Skip to content

[RFC]: PyTorch Low-Precision GEMMs Public API #157950

@drisspg

Description

@drisspg

RFC: PyTorch Low-Precision GEMMs Public API

Summary

This RFC proposes public APIs for low-precision matrix multiplications in PyTorch, addressing the current gap where users must rely on private/undocumented APIs like _scaled_mm and _scaled_grouped_mm. With the rapid adoption of FP8 and other low-precision formats (DeepSeek-V3, Llama 4, NVIDIA H100/B200, AMD MI300+), PyTorch needs robust, officially supported APIs for scaled matrix operations.

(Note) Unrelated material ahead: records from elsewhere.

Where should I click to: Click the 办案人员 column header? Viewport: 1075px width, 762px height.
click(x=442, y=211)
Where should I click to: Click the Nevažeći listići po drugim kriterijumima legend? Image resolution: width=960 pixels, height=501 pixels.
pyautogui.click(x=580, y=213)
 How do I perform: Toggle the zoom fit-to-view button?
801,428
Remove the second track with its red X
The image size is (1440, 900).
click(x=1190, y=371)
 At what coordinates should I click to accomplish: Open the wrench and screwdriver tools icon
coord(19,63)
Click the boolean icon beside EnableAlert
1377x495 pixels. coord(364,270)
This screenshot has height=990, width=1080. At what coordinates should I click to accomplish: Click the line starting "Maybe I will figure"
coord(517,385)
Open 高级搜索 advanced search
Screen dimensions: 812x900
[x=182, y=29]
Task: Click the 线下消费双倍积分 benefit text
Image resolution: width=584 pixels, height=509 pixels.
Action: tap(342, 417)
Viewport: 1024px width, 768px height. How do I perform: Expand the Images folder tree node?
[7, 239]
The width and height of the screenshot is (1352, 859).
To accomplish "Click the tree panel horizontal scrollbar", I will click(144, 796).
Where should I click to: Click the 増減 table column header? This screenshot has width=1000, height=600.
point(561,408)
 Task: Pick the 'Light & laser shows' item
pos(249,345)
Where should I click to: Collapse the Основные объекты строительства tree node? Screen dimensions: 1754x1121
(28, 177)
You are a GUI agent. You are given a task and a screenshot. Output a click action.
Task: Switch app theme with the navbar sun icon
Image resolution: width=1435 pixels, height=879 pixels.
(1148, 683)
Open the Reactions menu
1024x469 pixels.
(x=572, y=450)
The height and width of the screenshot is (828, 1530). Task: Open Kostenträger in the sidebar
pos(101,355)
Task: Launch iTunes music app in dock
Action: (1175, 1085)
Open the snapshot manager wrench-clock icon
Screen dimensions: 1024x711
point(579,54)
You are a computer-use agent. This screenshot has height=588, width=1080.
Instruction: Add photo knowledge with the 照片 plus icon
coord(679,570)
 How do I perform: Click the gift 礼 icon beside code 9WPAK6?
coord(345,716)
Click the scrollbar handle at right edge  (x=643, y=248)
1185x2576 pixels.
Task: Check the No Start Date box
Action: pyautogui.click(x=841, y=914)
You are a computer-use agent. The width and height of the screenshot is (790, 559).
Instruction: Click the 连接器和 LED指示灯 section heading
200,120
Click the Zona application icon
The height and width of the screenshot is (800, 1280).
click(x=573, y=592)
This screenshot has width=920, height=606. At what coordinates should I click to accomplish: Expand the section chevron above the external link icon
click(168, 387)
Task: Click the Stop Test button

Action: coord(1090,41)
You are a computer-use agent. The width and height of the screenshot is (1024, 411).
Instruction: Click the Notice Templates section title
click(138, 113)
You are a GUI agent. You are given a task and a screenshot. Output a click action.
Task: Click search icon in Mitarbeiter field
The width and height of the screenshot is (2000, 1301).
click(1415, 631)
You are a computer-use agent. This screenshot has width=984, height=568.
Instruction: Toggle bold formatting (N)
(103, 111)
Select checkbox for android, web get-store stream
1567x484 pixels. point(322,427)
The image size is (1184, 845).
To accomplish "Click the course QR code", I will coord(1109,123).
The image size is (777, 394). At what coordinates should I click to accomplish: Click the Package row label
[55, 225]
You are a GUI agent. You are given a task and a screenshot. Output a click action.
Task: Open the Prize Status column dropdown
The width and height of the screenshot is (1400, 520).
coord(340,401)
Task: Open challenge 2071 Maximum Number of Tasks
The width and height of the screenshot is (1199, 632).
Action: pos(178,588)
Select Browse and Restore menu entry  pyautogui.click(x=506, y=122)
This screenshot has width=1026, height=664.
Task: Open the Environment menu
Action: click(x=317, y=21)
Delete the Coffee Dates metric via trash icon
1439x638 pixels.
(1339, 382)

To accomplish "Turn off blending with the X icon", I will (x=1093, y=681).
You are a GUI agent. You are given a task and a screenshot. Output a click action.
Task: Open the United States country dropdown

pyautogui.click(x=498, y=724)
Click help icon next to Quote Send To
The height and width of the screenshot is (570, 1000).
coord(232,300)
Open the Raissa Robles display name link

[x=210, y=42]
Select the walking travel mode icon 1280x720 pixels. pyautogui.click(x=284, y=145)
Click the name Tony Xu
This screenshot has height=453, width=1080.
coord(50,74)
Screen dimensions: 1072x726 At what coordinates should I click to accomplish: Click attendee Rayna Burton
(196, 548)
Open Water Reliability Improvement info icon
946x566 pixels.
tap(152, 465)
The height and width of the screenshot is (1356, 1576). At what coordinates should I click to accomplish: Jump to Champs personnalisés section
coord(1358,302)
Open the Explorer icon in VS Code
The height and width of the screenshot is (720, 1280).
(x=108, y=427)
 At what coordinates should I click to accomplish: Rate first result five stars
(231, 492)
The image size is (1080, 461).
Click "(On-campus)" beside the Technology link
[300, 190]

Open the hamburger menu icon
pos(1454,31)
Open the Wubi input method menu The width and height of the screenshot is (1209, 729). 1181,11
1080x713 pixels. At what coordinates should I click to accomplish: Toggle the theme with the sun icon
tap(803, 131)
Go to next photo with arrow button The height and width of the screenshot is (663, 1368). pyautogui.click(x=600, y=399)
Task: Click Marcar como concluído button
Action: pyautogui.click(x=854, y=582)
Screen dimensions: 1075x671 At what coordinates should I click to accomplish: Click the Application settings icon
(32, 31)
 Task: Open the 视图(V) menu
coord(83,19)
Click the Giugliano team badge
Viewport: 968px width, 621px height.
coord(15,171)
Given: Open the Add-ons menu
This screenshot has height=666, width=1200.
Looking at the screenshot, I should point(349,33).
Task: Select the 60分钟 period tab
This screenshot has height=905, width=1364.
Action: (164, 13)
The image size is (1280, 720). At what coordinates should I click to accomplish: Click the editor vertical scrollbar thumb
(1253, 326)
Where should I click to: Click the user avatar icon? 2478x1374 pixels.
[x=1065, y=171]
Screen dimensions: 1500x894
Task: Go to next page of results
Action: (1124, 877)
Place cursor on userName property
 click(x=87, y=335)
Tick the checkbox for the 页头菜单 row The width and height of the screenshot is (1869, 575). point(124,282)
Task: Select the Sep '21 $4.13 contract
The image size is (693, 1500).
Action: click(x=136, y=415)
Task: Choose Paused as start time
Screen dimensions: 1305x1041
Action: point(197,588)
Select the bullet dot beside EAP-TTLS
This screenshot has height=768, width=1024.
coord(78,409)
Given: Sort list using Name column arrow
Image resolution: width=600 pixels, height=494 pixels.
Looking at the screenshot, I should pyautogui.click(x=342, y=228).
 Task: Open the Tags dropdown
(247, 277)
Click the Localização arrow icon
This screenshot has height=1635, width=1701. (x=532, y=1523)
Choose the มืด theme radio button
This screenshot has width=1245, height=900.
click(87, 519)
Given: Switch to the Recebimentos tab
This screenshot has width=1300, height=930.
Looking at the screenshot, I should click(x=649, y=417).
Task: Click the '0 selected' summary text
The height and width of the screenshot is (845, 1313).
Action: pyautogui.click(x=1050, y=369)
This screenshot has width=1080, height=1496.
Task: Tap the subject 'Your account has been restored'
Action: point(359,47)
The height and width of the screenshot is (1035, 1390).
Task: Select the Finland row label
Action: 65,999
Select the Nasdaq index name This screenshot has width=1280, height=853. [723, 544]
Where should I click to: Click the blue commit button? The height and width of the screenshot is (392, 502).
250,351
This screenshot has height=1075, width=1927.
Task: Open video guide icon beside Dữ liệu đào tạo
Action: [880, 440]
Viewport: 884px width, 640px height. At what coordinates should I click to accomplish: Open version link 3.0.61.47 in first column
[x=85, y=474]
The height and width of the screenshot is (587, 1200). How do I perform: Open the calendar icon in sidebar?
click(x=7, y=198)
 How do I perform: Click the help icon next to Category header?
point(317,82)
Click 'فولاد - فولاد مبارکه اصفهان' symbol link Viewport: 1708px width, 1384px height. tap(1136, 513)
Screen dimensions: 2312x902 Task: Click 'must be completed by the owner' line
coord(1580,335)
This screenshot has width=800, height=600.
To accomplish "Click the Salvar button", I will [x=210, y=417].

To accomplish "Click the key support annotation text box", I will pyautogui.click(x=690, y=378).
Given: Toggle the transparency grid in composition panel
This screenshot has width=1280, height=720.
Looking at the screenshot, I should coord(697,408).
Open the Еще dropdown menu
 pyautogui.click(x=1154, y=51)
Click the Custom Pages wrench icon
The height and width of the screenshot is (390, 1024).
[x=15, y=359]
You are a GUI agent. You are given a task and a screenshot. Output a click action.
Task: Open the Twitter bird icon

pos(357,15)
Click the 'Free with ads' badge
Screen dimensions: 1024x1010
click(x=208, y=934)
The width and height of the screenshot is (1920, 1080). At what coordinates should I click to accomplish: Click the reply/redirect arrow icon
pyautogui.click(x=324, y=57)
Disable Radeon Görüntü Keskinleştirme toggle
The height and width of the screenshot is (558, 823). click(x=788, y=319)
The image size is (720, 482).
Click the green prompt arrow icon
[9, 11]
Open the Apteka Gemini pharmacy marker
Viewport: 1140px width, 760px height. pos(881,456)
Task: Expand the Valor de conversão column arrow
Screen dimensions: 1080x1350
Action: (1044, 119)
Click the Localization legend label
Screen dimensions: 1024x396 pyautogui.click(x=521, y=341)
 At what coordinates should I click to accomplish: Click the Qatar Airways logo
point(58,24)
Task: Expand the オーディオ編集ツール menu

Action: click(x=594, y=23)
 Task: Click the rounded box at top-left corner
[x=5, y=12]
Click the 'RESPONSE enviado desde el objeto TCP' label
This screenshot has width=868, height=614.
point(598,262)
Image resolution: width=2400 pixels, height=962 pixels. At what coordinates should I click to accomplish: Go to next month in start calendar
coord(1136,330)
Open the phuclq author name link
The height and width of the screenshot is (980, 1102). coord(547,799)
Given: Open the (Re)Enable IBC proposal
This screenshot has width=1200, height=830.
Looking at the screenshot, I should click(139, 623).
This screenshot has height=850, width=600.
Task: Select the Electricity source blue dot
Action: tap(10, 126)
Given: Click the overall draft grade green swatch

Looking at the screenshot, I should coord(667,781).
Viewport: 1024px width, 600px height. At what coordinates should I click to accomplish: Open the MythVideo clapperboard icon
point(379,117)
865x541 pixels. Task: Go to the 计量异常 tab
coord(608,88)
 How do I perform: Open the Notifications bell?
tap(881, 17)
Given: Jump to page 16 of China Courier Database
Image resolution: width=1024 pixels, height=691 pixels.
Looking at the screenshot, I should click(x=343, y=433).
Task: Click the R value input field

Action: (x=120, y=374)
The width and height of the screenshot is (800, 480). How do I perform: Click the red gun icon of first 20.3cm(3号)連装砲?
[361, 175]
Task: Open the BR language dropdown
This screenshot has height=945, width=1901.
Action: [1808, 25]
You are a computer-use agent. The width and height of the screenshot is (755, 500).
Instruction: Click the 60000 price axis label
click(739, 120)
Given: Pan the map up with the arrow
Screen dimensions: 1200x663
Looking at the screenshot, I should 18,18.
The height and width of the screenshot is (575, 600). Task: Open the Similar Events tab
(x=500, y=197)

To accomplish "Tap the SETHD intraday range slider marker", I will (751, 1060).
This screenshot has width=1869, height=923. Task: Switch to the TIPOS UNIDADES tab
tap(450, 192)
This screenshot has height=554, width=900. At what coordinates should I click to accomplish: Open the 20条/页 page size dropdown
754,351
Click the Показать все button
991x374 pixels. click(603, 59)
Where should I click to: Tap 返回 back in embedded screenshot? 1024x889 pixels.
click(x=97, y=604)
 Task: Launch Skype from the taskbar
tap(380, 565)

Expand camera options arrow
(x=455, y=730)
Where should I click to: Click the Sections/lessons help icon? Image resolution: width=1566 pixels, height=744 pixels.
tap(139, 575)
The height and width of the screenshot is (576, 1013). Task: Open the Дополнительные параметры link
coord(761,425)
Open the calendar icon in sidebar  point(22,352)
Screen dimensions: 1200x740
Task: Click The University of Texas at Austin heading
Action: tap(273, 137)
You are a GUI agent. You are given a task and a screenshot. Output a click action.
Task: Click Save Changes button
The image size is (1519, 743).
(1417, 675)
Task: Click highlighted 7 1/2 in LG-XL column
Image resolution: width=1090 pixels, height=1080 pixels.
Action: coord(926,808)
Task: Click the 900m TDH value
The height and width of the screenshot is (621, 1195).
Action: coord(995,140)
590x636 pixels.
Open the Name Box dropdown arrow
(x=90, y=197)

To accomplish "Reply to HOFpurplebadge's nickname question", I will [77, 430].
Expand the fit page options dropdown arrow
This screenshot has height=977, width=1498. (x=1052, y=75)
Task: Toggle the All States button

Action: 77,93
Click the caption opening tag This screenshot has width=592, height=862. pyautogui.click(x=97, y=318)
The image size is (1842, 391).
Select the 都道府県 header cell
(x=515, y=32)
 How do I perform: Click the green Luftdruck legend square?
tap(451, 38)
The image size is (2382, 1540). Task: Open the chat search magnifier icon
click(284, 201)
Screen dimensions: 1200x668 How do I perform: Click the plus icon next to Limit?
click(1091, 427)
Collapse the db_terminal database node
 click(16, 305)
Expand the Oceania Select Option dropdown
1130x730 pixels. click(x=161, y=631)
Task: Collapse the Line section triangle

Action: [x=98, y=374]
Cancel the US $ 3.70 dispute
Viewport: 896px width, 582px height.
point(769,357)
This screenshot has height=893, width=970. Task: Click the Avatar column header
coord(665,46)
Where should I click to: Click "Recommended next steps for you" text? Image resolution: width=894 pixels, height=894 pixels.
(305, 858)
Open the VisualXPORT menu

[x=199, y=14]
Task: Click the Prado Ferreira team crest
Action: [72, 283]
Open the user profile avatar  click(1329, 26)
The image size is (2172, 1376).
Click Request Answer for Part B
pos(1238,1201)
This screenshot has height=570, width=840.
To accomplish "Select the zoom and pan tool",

The proposal presents two approaches for supporting various scaling strategies (per-tensor, per-row, group-wise, block-wise):

Approach 1: New Dedicated Functions

  • torch.scaled_mm - Basic scaled matrix multiply (when bias=None in scaled_addmm)
  • torch.scaled_addmm - Scaled matrix multiply with bias addition
  • torch.scaled_bmm - Batched scaled matrix multiply (when bias=None in scaled_baddbmm)
  • torch.scaled_baddbmm - Batched scaled matrix multiply with bias addition
  • torch.scaled_grouped_mm - Grouped GEMM for MoE workloads (when bias=None)
  • torch.scaled_grouped_addmm - Grouped GEMM with bias for MoE workloads

Approach 2: Extend Existing Functions

  • Add optional scaling parameters to torch.addmm, torch.baddbmm, torch.bmm, etc.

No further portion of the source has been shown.